*Work item*
Look through the data below and show every line that includes "next".

[Stored records]
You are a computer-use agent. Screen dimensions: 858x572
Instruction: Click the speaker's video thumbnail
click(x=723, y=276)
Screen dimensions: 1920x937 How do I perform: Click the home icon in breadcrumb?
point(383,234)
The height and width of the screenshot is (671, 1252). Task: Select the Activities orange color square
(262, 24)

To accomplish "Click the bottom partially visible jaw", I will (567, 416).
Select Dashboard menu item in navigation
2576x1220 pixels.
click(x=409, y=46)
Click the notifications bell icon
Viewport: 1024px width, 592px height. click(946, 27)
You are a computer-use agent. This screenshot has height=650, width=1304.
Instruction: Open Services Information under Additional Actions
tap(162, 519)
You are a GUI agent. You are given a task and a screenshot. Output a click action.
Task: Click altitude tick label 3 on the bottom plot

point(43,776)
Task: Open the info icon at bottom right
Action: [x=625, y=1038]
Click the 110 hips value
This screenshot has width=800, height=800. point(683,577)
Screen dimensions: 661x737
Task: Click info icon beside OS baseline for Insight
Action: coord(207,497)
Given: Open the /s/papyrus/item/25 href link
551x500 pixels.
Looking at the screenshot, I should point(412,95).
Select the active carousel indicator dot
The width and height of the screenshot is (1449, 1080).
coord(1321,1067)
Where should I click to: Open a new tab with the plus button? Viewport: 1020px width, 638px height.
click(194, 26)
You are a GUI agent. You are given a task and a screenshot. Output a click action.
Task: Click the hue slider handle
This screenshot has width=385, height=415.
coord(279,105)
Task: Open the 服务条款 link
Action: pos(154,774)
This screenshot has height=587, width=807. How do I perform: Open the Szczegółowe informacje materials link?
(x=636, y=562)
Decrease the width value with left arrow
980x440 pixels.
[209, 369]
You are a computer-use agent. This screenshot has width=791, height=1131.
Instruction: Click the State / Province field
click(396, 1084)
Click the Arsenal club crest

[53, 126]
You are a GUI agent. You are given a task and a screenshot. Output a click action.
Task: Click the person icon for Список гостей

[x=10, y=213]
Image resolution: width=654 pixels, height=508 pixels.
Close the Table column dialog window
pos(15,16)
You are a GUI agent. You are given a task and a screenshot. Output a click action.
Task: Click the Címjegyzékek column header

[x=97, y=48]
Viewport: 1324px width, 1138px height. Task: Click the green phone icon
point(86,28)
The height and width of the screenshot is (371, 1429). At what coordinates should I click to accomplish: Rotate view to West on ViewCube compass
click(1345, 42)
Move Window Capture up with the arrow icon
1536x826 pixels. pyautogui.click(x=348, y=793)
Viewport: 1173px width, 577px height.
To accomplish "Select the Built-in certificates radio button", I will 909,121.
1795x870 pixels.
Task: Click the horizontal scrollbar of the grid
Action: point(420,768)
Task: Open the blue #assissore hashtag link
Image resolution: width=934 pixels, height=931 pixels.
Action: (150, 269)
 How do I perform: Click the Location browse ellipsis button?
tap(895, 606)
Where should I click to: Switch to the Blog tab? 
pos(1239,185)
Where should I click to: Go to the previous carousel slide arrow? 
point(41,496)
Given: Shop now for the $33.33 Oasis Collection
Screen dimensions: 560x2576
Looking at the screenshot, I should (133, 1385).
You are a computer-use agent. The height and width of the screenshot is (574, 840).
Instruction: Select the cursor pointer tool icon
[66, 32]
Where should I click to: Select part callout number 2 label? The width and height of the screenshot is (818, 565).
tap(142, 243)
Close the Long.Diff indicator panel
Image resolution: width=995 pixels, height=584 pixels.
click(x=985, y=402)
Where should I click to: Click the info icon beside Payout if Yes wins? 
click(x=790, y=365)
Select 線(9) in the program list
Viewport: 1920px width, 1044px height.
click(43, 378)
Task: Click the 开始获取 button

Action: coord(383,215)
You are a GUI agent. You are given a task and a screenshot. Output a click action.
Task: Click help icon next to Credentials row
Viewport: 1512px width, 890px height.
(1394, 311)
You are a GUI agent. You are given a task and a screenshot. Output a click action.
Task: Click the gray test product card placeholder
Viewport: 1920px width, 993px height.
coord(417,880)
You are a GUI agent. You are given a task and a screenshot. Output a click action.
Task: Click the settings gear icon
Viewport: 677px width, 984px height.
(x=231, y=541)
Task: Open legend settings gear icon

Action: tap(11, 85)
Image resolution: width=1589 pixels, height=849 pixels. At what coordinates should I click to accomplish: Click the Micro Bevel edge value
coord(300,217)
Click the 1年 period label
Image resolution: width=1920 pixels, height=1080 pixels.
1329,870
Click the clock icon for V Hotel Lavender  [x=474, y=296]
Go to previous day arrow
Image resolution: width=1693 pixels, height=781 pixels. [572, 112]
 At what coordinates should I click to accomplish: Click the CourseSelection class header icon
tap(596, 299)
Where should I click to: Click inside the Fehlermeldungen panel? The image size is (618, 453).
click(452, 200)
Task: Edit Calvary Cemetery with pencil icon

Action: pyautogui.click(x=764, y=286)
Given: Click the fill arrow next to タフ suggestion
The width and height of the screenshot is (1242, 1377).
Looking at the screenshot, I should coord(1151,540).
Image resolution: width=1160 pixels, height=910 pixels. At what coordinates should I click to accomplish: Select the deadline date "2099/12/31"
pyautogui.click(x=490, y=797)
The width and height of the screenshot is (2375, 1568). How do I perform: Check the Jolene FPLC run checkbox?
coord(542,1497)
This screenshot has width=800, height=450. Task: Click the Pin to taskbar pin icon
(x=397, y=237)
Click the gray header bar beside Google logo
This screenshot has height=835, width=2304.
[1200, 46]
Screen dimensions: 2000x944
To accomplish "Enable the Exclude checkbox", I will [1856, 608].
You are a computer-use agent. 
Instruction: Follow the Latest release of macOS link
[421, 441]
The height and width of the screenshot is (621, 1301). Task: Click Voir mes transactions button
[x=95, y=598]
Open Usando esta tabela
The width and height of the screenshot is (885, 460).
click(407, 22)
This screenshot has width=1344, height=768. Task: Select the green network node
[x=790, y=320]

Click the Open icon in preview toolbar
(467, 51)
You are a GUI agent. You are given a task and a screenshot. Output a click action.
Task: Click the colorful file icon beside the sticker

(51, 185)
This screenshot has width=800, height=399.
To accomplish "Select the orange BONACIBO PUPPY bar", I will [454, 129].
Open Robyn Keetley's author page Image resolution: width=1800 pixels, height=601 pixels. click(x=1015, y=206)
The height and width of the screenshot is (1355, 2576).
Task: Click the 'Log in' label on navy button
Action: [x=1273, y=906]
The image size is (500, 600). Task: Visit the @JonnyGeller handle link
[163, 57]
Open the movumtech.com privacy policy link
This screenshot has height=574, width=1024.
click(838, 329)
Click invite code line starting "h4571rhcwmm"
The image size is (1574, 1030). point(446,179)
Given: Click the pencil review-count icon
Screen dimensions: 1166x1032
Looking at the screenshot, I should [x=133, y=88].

*Response*
Task: Click help icon next to Credentials row
Given: Click the fill arrow next to タフ suggestion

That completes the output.